> [Job 1]: List each piece of photographic gear named in the sunset flash tip, counting the camera only once.

Start of Passage provided

This is a quick tip to create a warmer sunset look to your photos, using cool flash!

While the UK is enjoying a mini heatwave, sunsets are plentiful, but they only have that nice warm light at the end of the day. If your shoot is not at the end of the day and you want the warm tones you’ll need to cheat a little. Here’s an example of the cheat in action. Taken with an EF 24mm f/1.4L USM lens and the EOS 5D Mark IV.


To make the available light look warmer, you’ll need to adjust the white balance of your shot, either in post – if you shoot RAW – or on the camera if you shoot JPEG. The shots in the post were all shot with the white balance set to Kelvin and about 7000K. I then used the white balance shift on the camera to add more amber and magenta to the shot, this lets me and the model see the results on the camera screen.

sunset no flashThe shot on the left was taken with no flash to give you an idea of the effect of the flash. White balance and other settings were the same as the ones with flash. The model is clearly underexposed and it’s just not as nice. You might use a reflector, but I’ve not seen any pale blue reflectors.


I was experimenting with my position and the angle to the sun to see if I would get some interesting flare, but the sun and trees just didn’t want to help me at the time I shot these.

End of Passage provided

> [Job 2]: Convert the listing into a JSON list of strings, one string per line, covering everything from the start of the listing down to the line containing "中国财经报文章分享-涉税中介守法合规经营才能实现长远发展 (463, 584)". Skip blank lines and leave out the pictures.

Start of Extracted data

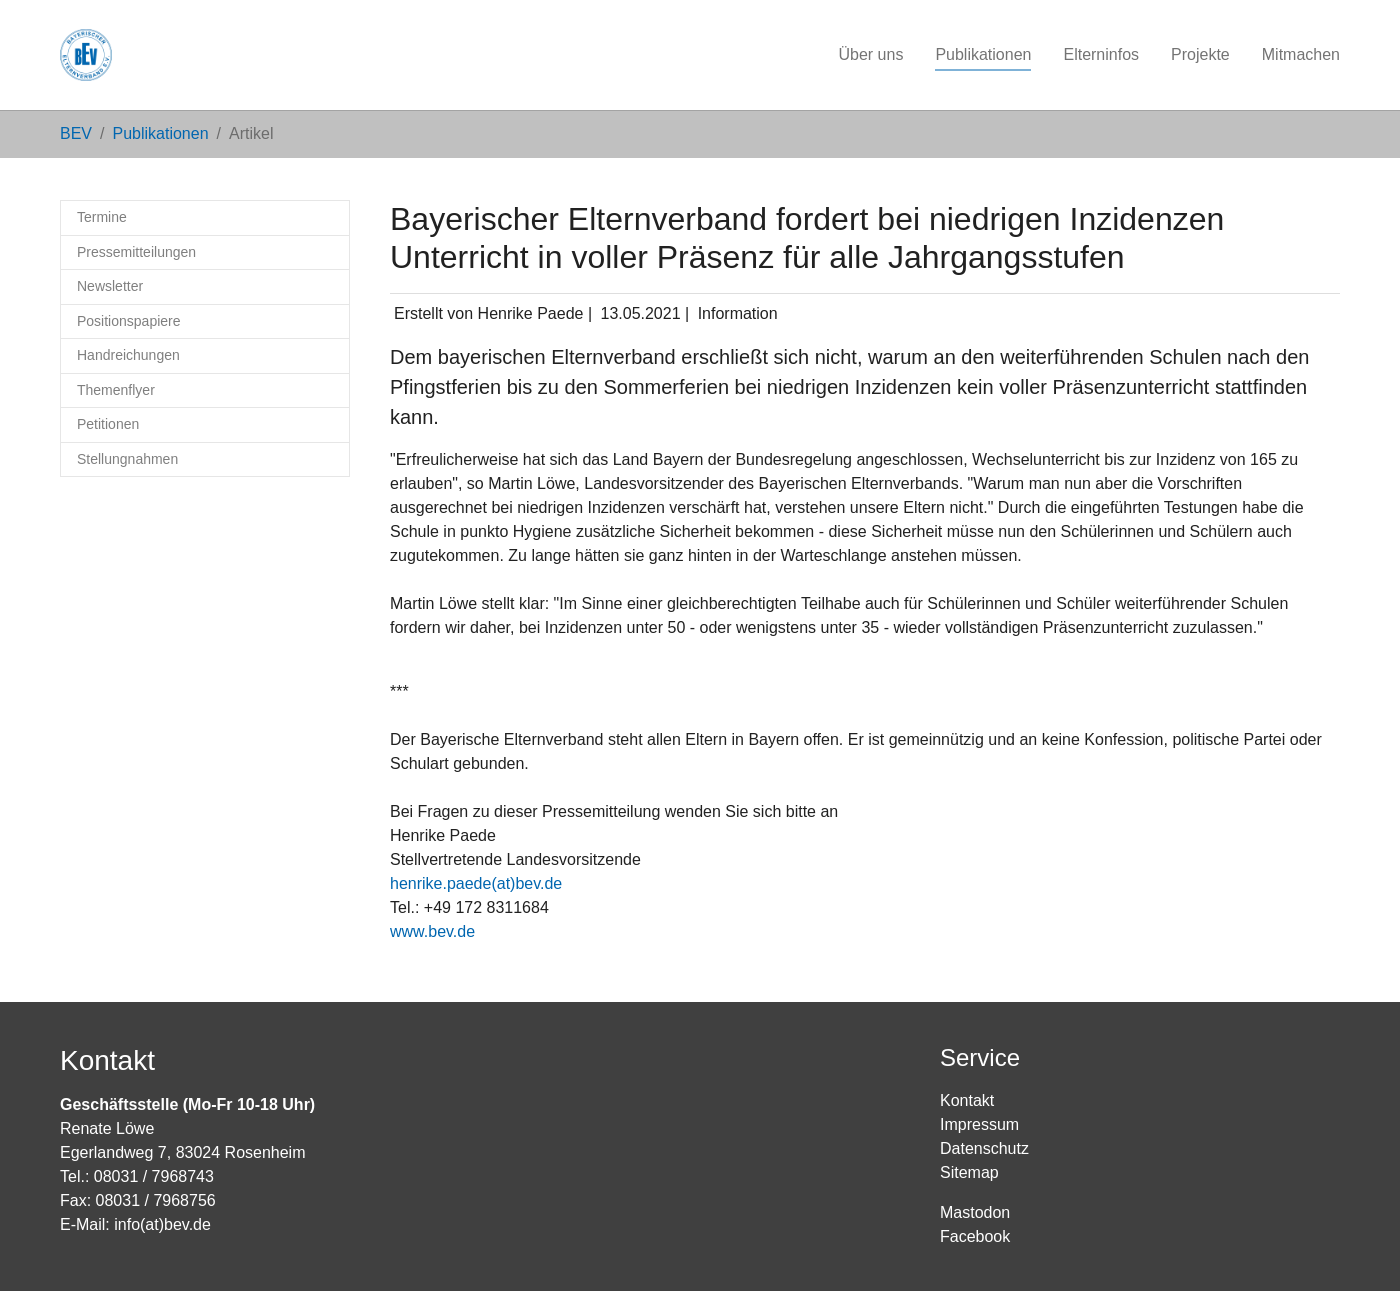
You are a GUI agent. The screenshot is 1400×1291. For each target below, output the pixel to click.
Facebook (975, 1236)
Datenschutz (984, 1148)
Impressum (979, 1124)
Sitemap (969, 1172)
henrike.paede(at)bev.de (476, 883)
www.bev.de (432, 931)
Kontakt (967, 1100)
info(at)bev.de (162, 1224)
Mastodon (975, 1212)
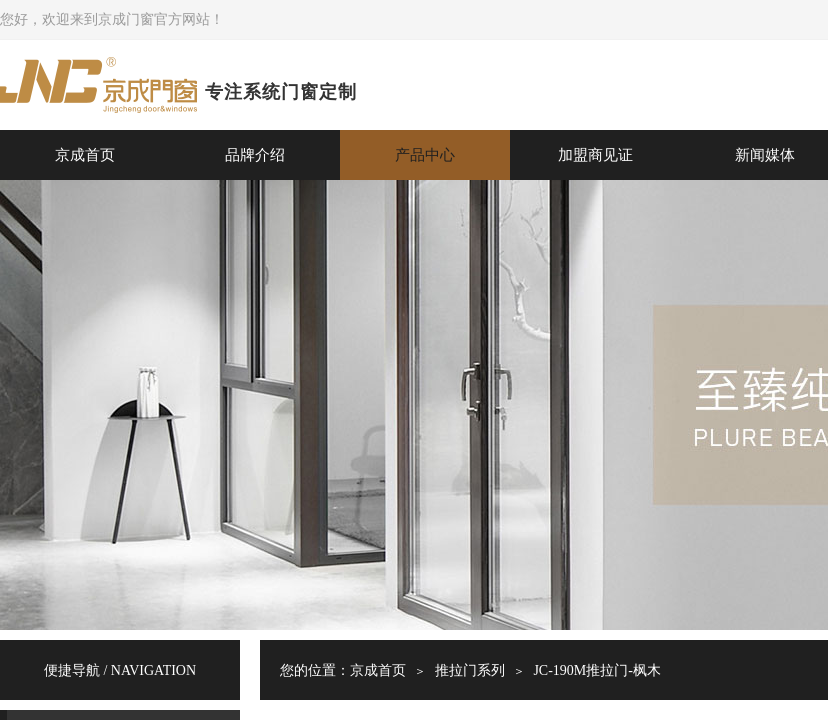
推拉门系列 (470, 670)
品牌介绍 (255, 154)
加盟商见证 (595, 154)
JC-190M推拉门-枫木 (597, 670)
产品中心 (425, 154)
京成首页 (85, 154)
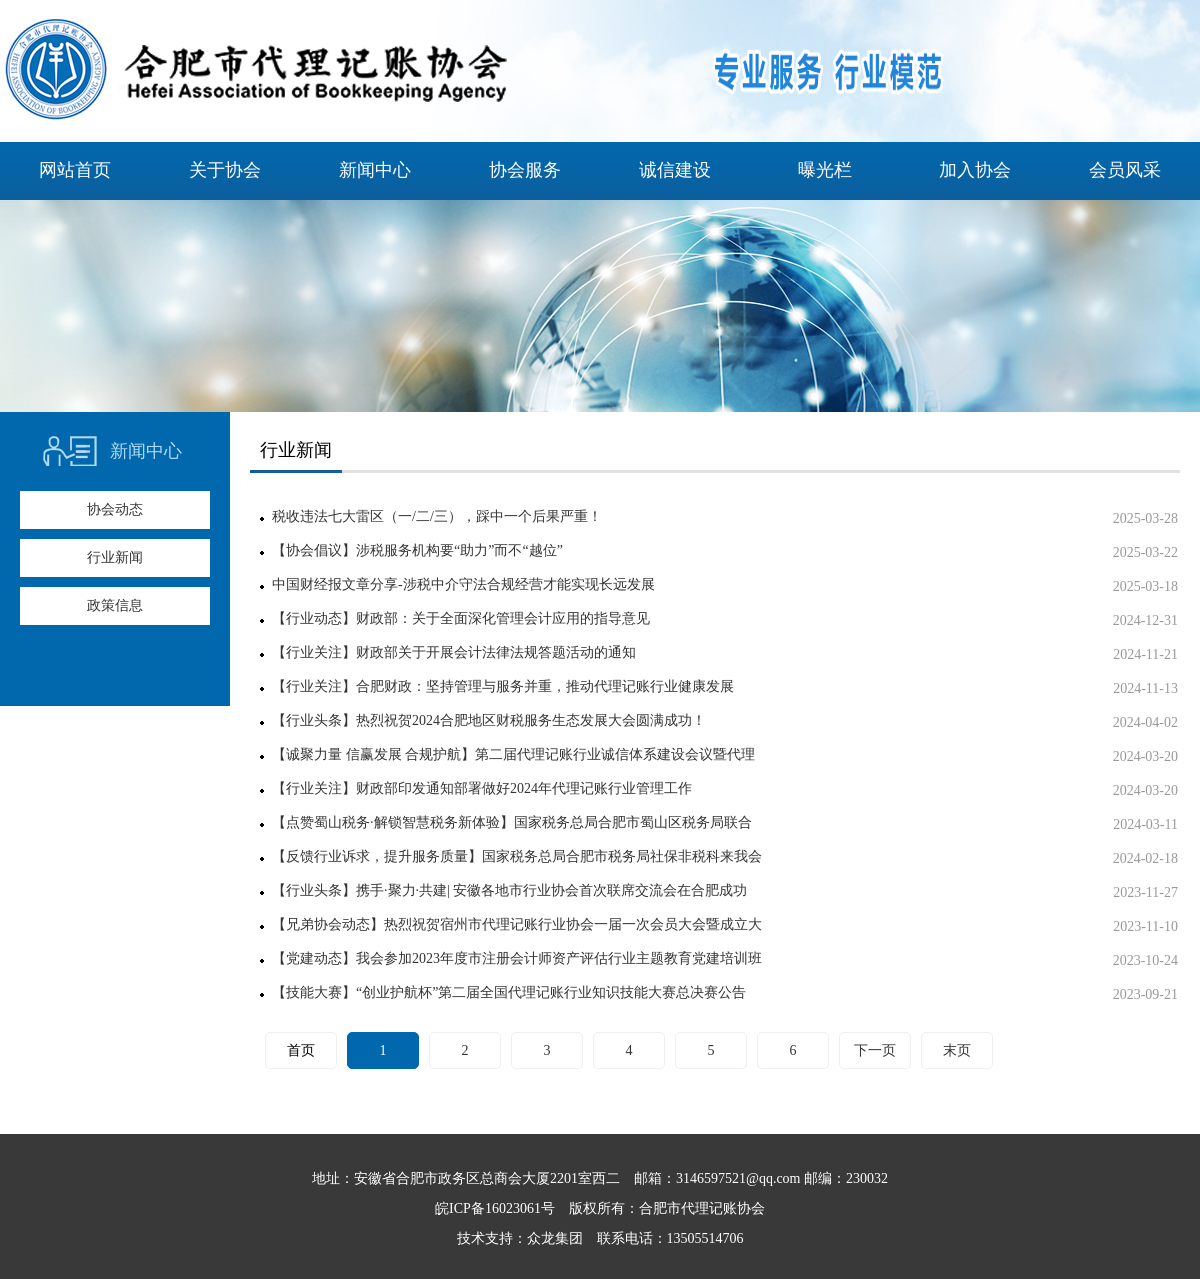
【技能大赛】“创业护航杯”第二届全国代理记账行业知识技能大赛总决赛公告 (509, 992)
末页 (957, 1050)
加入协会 (975, 170)
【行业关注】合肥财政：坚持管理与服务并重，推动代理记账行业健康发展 (503, 686)
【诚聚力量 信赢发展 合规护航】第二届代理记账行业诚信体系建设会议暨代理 (513, 754)
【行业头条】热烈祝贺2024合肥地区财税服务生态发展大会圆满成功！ (489, 720)
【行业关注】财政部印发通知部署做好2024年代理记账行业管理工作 (482, 788)
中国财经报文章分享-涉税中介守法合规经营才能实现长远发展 (463, 584)
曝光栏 (825, 170)
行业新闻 (115, 557)
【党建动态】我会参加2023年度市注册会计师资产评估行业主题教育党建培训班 (517, 958)
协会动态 (115, 509)
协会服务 (525, 170)
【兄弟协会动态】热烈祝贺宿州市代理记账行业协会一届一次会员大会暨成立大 (517, 924)
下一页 (875, 1050)
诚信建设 (675, 170)
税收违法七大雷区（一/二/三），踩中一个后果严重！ (437, 516)
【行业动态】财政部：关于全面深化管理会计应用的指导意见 (461, 618)
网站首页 (75, 170)
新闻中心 (375, 170)
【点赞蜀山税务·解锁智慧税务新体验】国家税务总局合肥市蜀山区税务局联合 (512, 822)
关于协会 (225, 170)
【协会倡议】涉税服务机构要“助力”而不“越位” (417, 550)
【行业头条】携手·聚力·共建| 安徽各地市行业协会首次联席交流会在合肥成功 (509, 890)
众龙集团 (555, 1238)
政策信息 (115, 605)
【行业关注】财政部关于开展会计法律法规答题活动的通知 (454, 652)
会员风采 (1125, 170)
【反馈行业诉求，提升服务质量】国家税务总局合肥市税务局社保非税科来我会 (517, 856)
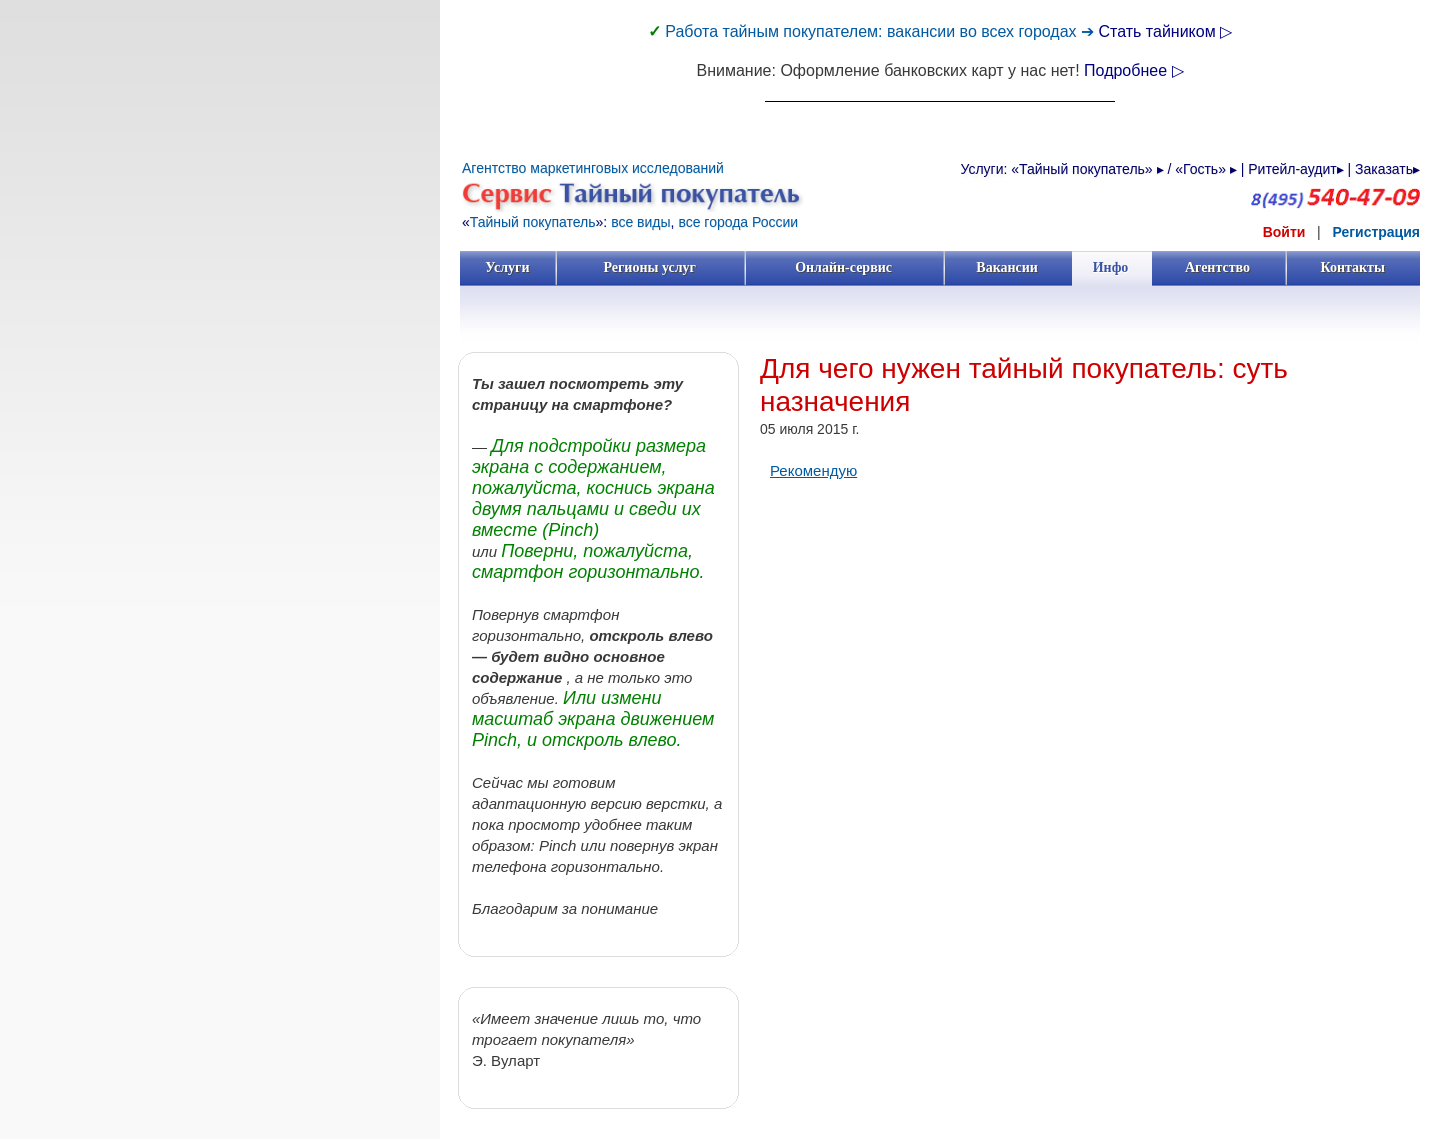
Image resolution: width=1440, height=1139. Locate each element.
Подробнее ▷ (1133, 70)
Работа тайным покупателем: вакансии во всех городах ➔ (881, 31)
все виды (640, 222)
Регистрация (1376, 232)
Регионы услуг (650, 268)
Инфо (1111, 268)
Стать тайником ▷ (1165, 31)
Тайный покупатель (533, 222)
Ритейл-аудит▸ (1295, 169)
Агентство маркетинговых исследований (593, 168)
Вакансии (1007, 268)
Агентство (1218, 268)
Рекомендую (813, 470)
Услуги (507, 268)
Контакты (1352, 268)
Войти (1284, 232)
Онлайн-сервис (843, 268)
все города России (738, 222)
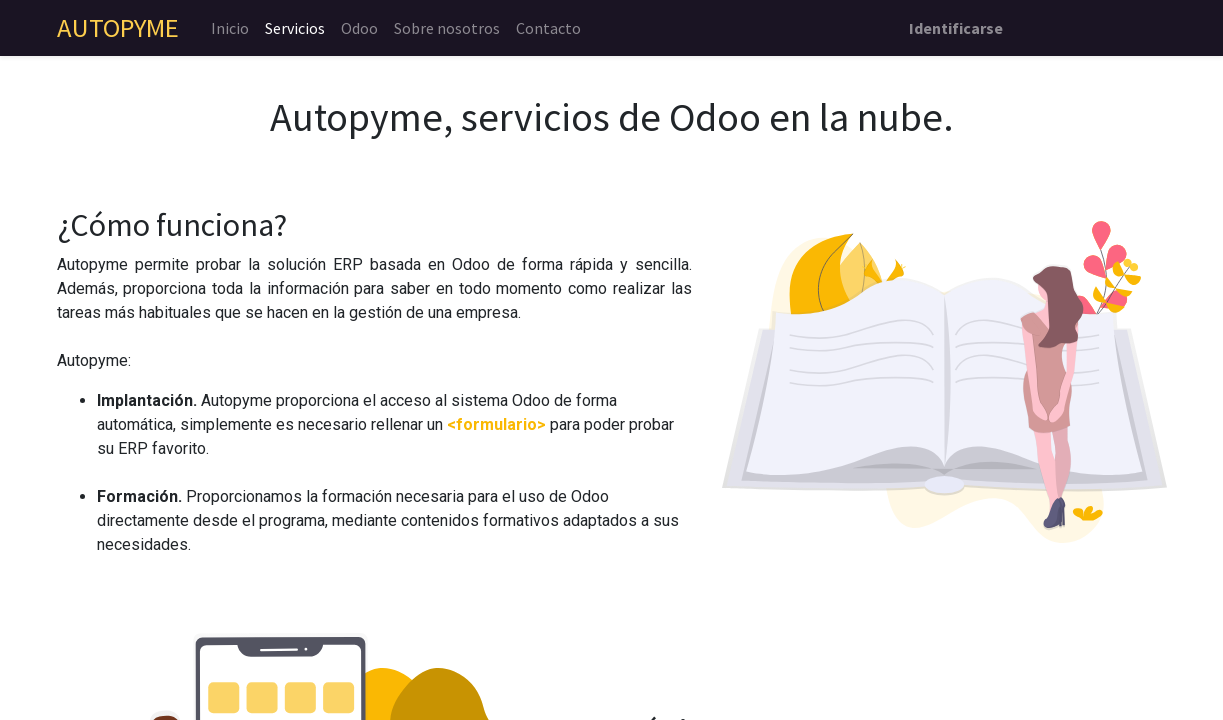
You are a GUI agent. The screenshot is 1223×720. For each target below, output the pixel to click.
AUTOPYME (118, 27)
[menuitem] (230, 28)
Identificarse (956, 28)
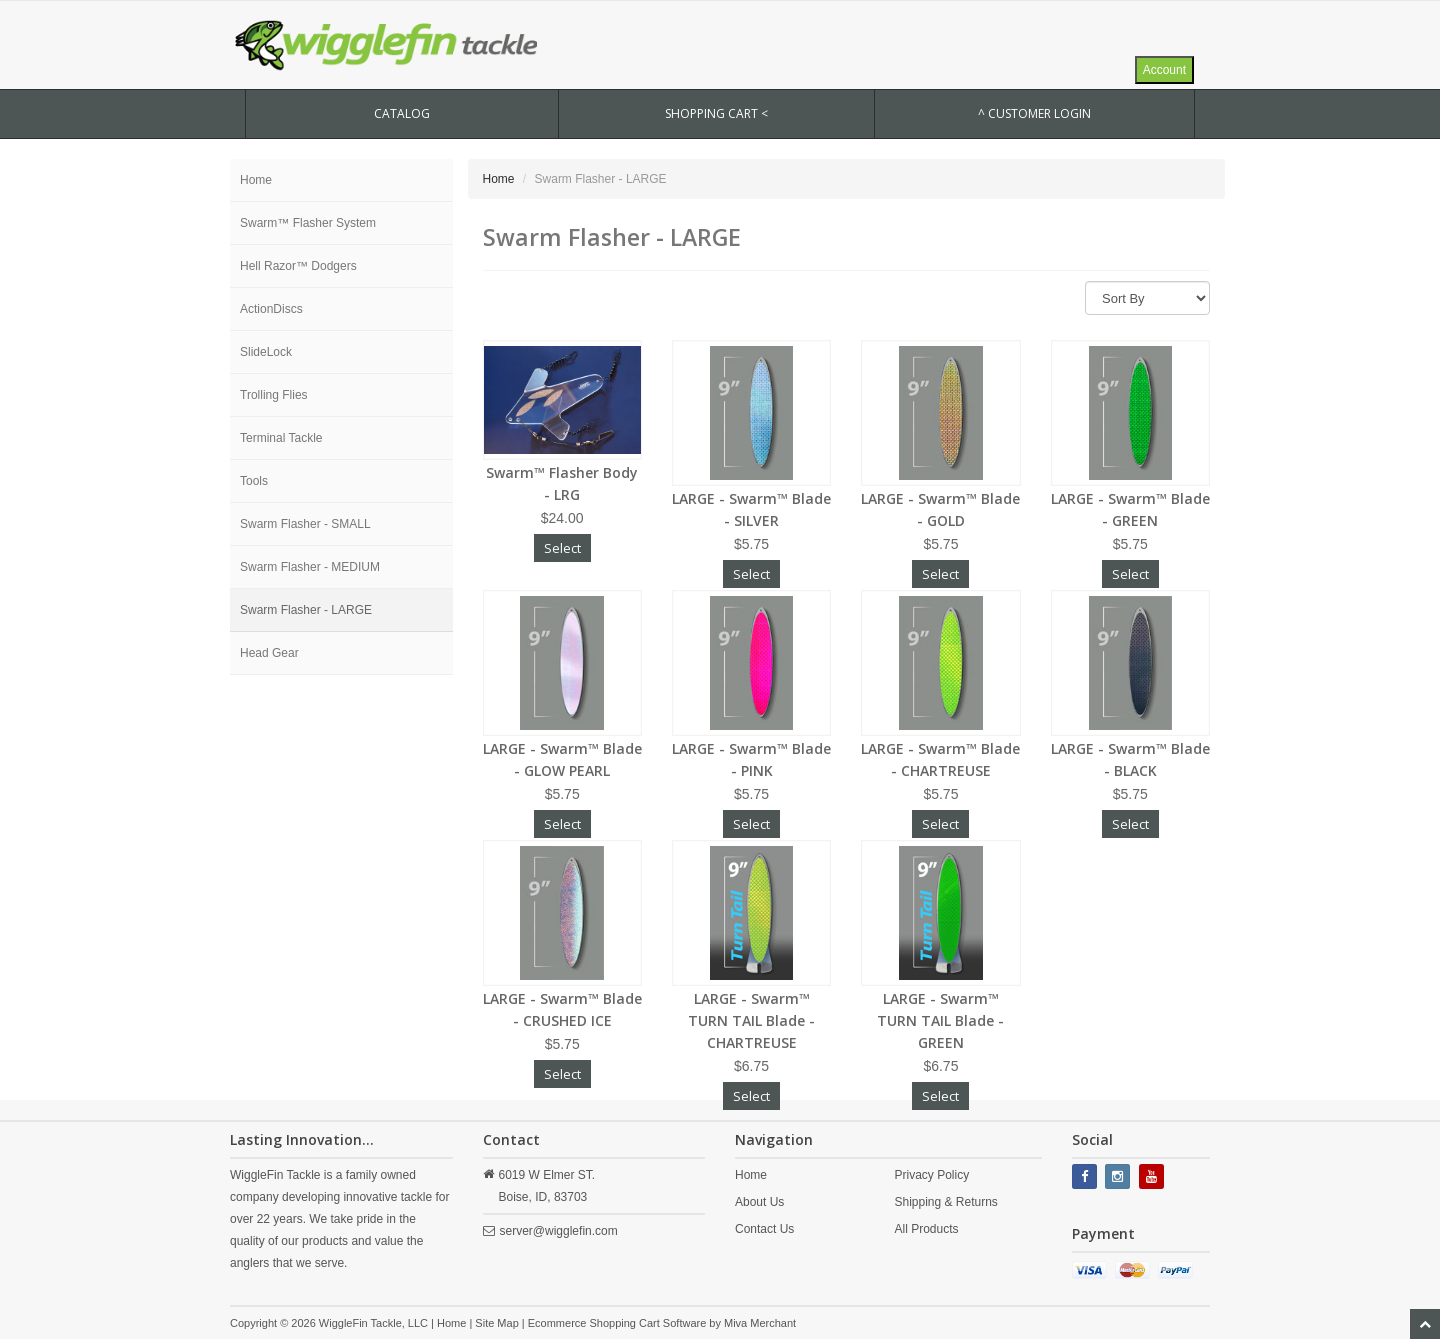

End of Extracted data

> [Exercise response 1]:
- flash
- EF 24mm f/1.4L USM lens
- EOS 5D Mark IV
- reflector

> [Exercise response 2]:
[
  "You are a GUI agent. The screenshot is 1400×1291. For each target below, output the pixel to click.",
  "Facebook (975, 1236)",
  "Datenschutz (984, 1148)",
  "Impressum (979, 1124)",
  "Sitemap (969, 1172)",
  "henrike.paede(at)bev.de (476, 883)",
  "www.bev.de (432, 931)",
  "Kontakt (967, 1100)",
  "info(at)bev.de (162, 1224)",
  "Mastodon (975, 1212)",
  "推拉门系列 (470, 670)",
  "品牌介绍 (255, 154)",
  "加盟商见证 (595, 154)",
  "JC-190M推拉门-枫木 (597, 670)",
  "产品中心 (425, 154)",
  "京成首页 (85, 154)",
  "【技能大赛】“创业护航杯”第二届全国代理记账行业知识技能大赛总决赛公告 (509, 992)",
  "末页 (957, 1050)",
  "加入协会 (975, 170)",
  "【行业关注】合肥财政：坚持管理与服务并重，推动代理记账行业健康发展 (503, 686)",
  "【诚聚力量 信赢发展 合规护航】第二届代理记账行业诚信体系建设会议暨代理 (513, 754)",
  "【行业头条】热烈祝贺2024合肥地区财税服务生态发展大会圆满成功！ (489, 720)",
  "【行业关注】财政部印发通知部署做好2024年代理记账行业管理工作 (482, 788)",
  "中国财经报文章分享-涉税中介守法合规经营才能实现长远发展 (463, 584)"
]